Activity:
In the data below, locate the line containing "You are a computer-use" and the line containing "the location pin", then retype both and everything between them exactly. Pictures are not part of the copy.

Material shown:
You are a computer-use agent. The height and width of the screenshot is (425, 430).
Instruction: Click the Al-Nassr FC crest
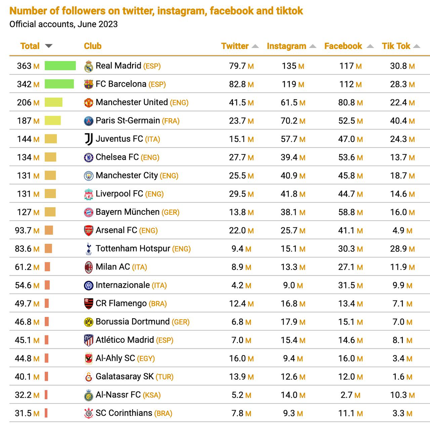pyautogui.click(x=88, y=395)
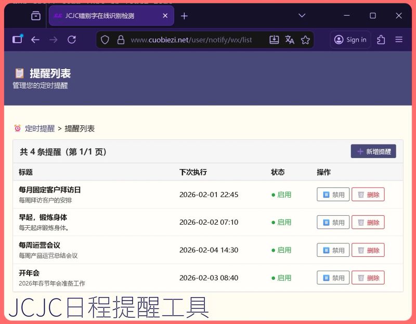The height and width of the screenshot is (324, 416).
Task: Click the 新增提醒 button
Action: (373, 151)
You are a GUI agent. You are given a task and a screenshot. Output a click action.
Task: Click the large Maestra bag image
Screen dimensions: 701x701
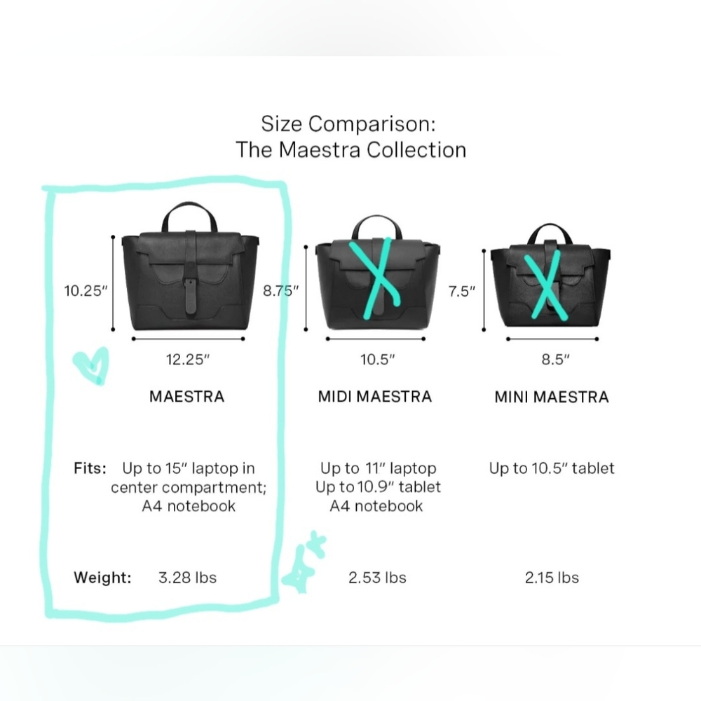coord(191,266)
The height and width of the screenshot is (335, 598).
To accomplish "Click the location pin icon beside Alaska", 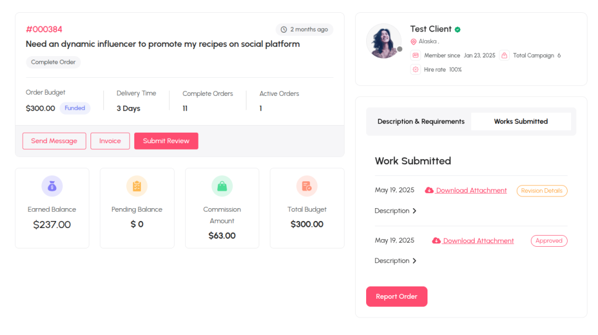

==

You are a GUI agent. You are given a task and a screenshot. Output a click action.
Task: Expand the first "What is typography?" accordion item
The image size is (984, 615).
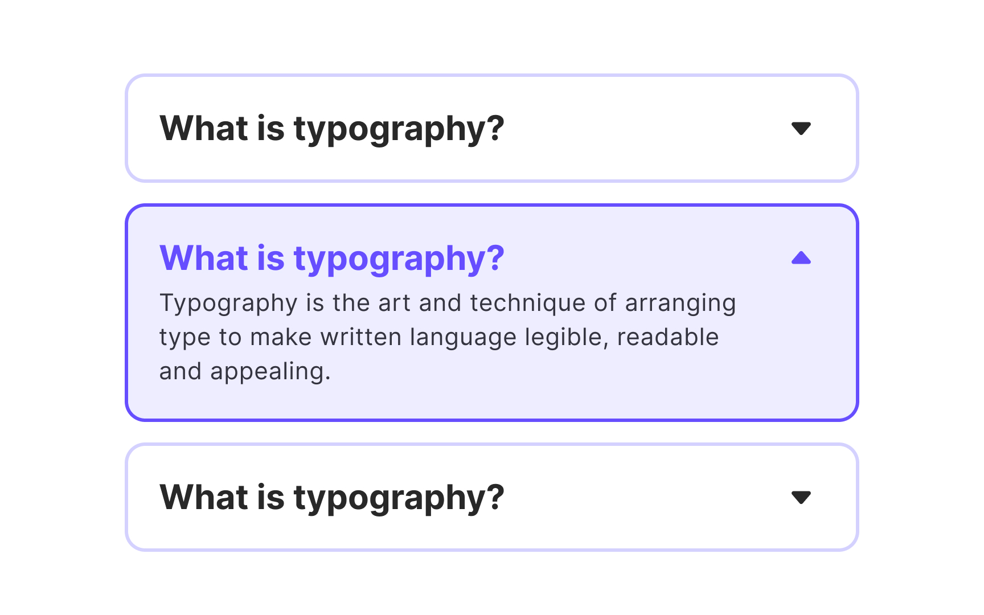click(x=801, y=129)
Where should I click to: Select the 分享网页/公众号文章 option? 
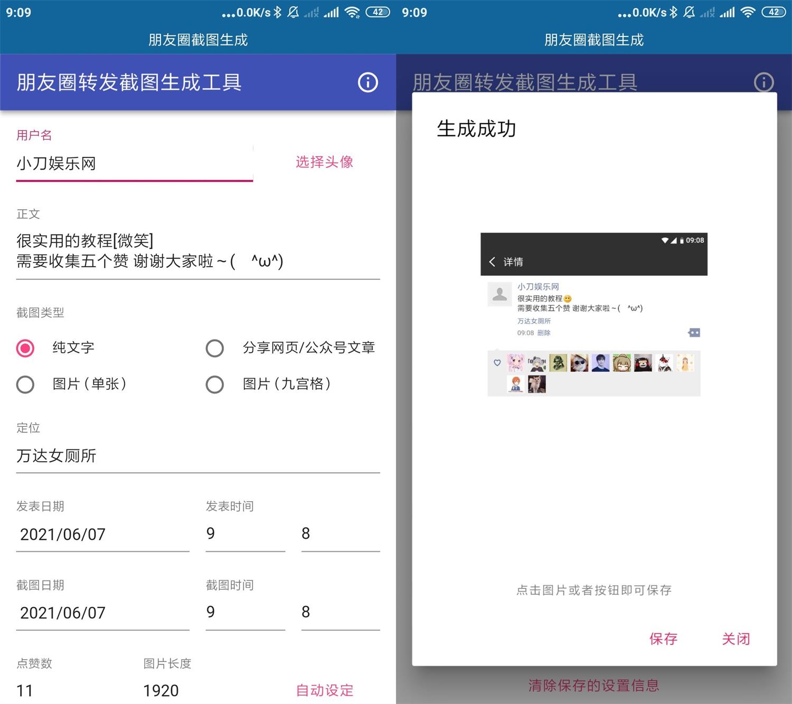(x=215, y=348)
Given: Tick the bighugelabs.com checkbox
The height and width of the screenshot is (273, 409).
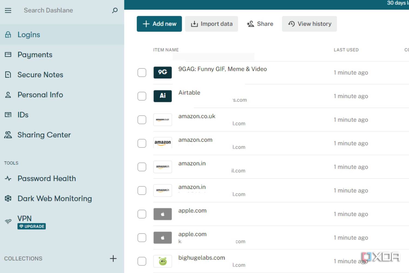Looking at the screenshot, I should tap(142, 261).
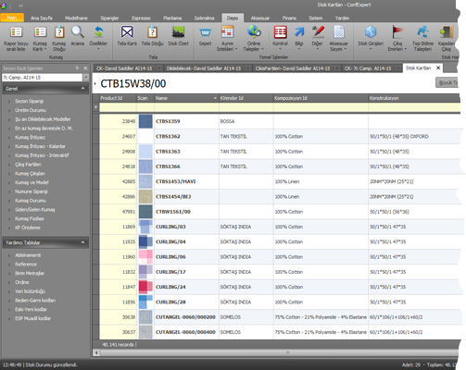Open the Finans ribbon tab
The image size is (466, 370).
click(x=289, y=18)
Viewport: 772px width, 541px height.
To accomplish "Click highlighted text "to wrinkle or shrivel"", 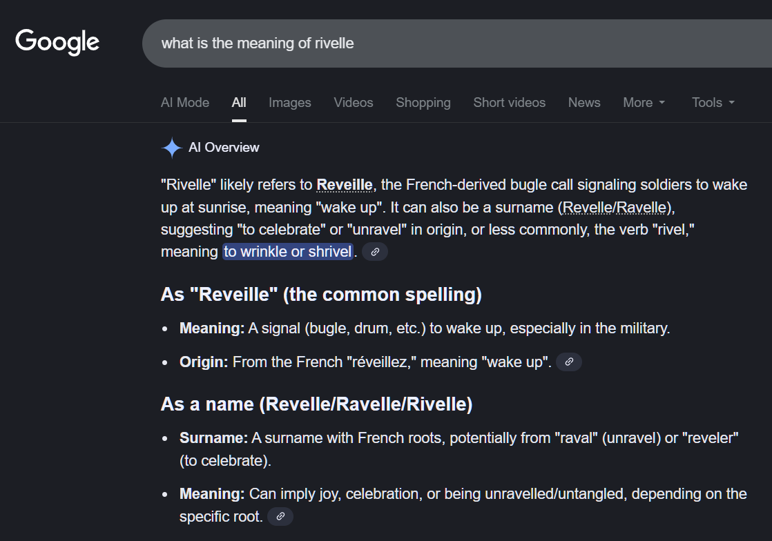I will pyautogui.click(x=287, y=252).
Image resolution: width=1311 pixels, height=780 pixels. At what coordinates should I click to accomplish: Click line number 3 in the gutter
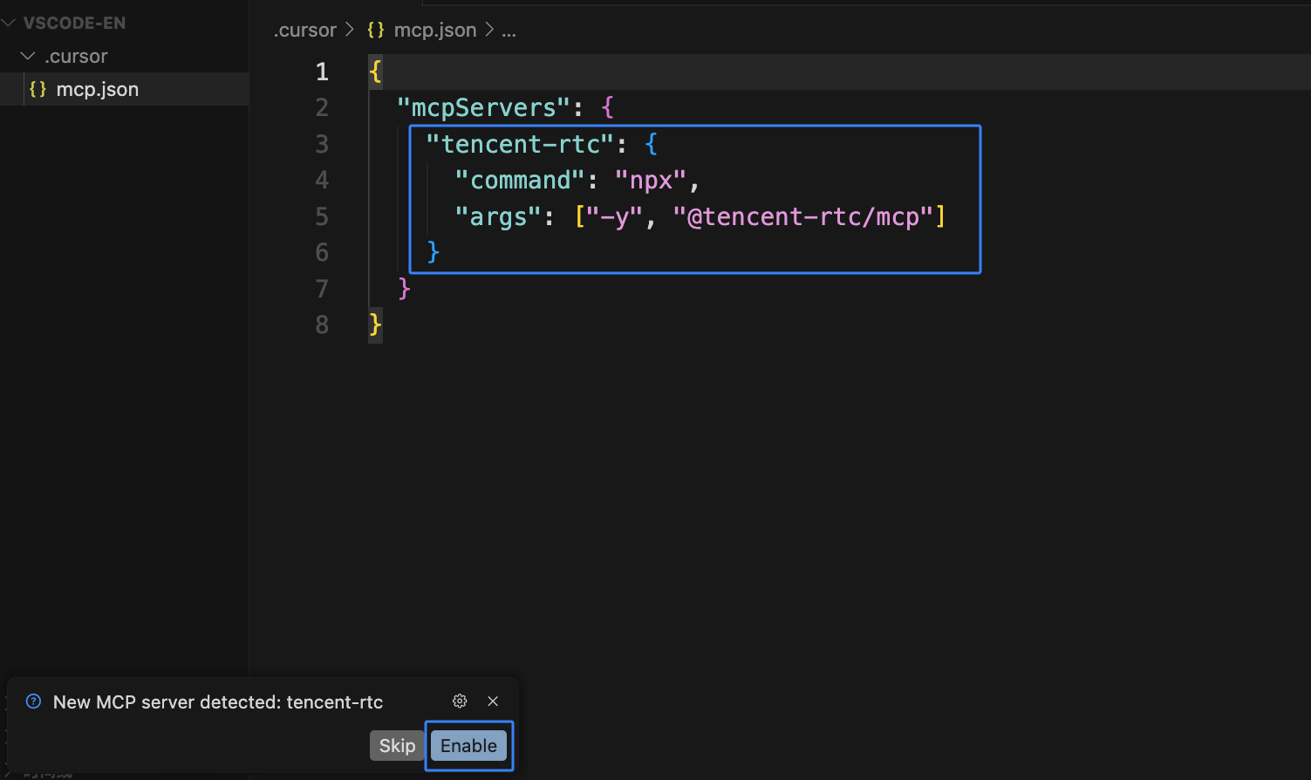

Output:
You are a computer-use agent. The height and width of the screenshot is (425, 430).
Instruction: Click the Al-Nassr FC crest
pyautogui.click(x=88, y=395)
The height and width of the screenshot is (324, 416).
Task: Click the 新增提醒 button
Action: (373, 151)
You are a GUI agent. You are given a task and a screenshot. Output a click action.
Task: Click the large Maestra bag image
Screen dimensions: 701x701
coord(191,266)
The height and width of the screenshot is (335, 598).
To accomplish "Click the location pin icon beside Alaska", 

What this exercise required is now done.